Within the decade following his exile from Cuba, the young artist and political refugee was awarded a Cintas Fellowship in the visual arts in 1983 and a visual artist fellowship in Painting from the National Endowment for the Arts in Washington D.C. in 1984.

His work has been exhibited in solo and group shows on a national and international scale including the 1991 Whitney Biennial, the exhibition entitled Hispanic Art in the United States, which traveled to seven prominent American institutions, and the 41st Biennial Exhibition of Contemporary American Painting at Corcoran Gallery. "His work was represented in the Outside Cuba exhibition and the Cuba-USA: The First Generation traveling exhibition."

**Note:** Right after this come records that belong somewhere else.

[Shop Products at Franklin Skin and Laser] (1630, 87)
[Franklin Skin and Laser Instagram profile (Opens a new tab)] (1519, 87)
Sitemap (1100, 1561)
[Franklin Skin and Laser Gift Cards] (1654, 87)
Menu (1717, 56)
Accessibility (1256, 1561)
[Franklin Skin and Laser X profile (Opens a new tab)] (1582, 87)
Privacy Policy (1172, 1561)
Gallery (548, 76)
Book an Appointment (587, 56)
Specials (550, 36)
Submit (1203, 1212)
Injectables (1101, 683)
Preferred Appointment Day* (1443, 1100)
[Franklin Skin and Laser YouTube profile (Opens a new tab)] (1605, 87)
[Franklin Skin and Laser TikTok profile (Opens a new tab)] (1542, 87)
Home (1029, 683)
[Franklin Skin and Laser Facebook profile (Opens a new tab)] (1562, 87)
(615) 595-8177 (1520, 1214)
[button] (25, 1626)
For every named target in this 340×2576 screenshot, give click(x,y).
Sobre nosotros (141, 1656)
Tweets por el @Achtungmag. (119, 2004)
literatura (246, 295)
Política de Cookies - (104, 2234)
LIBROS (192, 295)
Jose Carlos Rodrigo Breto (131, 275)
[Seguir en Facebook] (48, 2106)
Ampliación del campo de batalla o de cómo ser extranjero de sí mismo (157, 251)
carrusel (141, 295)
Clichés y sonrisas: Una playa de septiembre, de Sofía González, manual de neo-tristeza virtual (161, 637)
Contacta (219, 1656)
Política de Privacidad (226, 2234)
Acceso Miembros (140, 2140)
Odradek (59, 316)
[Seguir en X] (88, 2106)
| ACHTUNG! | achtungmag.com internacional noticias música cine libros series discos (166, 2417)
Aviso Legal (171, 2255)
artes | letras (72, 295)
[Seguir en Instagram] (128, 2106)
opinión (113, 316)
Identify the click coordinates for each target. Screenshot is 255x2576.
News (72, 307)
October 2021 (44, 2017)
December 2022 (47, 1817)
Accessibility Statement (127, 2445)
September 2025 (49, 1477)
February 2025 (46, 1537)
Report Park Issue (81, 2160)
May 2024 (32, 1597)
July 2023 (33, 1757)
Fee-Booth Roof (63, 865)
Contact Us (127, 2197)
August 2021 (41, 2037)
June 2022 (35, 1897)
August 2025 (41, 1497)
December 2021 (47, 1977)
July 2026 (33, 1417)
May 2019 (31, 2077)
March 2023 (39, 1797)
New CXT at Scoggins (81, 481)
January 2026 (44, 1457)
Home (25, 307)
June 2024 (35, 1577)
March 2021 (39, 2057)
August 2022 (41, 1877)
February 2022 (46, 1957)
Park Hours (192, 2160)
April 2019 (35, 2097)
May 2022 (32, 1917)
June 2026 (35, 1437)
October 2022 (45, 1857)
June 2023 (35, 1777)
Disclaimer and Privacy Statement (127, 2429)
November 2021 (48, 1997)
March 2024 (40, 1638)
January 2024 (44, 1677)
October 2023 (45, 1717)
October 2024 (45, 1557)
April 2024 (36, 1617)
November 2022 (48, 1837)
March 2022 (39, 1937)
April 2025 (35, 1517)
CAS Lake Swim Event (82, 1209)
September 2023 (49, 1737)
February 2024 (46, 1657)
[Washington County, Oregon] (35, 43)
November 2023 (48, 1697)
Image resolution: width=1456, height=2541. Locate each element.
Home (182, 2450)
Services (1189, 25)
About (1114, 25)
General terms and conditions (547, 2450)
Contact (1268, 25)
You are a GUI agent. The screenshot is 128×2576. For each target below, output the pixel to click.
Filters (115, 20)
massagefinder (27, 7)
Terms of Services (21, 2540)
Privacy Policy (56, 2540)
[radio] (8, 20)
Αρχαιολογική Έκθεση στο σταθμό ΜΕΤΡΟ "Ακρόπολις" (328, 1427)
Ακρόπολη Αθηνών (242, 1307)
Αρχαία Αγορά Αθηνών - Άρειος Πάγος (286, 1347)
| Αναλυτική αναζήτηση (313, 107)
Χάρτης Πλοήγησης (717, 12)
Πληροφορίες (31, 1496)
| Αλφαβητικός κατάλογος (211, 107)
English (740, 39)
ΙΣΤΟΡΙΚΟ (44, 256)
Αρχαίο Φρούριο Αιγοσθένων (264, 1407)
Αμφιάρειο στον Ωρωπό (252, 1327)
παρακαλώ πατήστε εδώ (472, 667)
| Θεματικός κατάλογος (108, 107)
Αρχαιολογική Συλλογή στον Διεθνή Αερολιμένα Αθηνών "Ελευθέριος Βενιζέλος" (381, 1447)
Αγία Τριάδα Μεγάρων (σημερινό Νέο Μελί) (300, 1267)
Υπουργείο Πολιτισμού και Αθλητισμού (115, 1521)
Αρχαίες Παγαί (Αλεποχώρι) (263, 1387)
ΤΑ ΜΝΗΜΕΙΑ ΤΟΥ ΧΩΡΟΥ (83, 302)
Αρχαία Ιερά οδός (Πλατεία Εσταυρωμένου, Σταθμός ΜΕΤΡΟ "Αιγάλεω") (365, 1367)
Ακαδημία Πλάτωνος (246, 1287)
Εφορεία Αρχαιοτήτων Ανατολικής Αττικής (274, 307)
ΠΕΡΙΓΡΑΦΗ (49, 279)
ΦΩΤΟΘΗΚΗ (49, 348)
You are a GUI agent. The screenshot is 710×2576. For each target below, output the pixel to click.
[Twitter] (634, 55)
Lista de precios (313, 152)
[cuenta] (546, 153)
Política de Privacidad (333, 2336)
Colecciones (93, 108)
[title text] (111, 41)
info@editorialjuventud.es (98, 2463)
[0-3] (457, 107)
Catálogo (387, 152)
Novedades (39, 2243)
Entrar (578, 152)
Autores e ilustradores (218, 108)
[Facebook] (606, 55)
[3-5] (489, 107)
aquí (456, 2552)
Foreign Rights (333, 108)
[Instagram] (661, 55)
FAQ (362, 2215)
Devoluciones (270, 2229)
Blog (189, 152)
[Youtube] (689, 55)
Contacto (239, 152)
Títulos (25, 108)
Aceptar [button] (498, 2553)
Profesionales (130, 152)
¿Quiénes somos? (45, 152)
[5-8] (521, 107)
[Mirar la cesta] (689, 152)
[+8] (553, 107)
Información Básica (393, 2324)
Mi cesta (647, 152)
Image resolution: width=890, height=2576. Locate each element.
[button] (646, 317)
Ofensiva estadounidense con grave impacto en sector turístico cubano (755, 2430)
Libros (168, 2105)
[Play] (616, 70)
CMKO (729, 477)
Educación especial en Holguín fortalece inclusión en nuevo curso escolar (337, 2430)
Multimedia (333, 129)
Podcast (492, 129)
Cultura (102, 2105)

In 2016, the Pérez Art Museum Miami (PAMM) presented Carlos Alfonzo: Clay Works and Painted Ceramics, a career survey shedding light on Alfonzo's ceramic production. The exhibition included two studies for large murals in Miami. According to César Trasobares, the curator of Carlos Alfonzo: Clay Works and Painted Ceramics at PAMM: “For Alfonzo, works in clay and ceramic were an integral part of his evolving pictorial expression.”Carlos Alfonzo was the subject of several solo exhibitions in institutions including the Miami Art Museum, the Bass Museum of Art in Miami Beach, the Southeastern Center for Contemporary Art in North Carolina, and the Hal Bromm Gallery in New York. His work was featured in Triumph of the Spirit: Carlos Alfonso, A Survey 1975–1991, published by the Miami Art Museum.

===Solo exhibitions===
- 1990, Greene Gallery, Coral Gables, Florida
- 1990, Osuna Gallery, Washington, DC.
- 1990, Bass Museum of Art, Miami Beach, Florida
- 1989, Lannan Museum, Lake Worth, Florida
- 1989, McMurtey Gallery, Houston, Texas
- 1988, Hal Bromm Gallery, New York
- 1977, Museo Nacional, Havana, Cuba
- 1976, Galeria Amelia Pelaez, Havana, Cuba

===Group exhibitions===
- 1991, "Whitney Biennial", Whitney Museum of American Art, New York
- 1990, "The Decade Show" MoCHA (Museum of Contemporary Hispanic Art), New York, traveled to The New Museum of Contemporary Art and The Studio Museum in Harlem, New York
- 1990, "The 11th International Art Exposition", Navy Pier, Chicago, Illinois
- 1987, "Hispanic Art in the United States" Museum of Fine Arts, Houston, Texas

==Collections==
Carlos Alfonzo has been collected by Whitney Museum of American Art and Smithsonian Institution. His work is in the permanent collection of the Miami-Dade Public Library, the Hirshhorn Museum and Sculpture Garden, the De la Cruz Collection The Rodriguez Collection, and numerous institutions of worldwide prominence. His work also forms part of private collections, including that of Peter Menendez.

==In popular culture==
Carlos Alfonzo was one of three artists featured in the 1998 documentary film by Maria Lino, entitled Three Artist Profiles.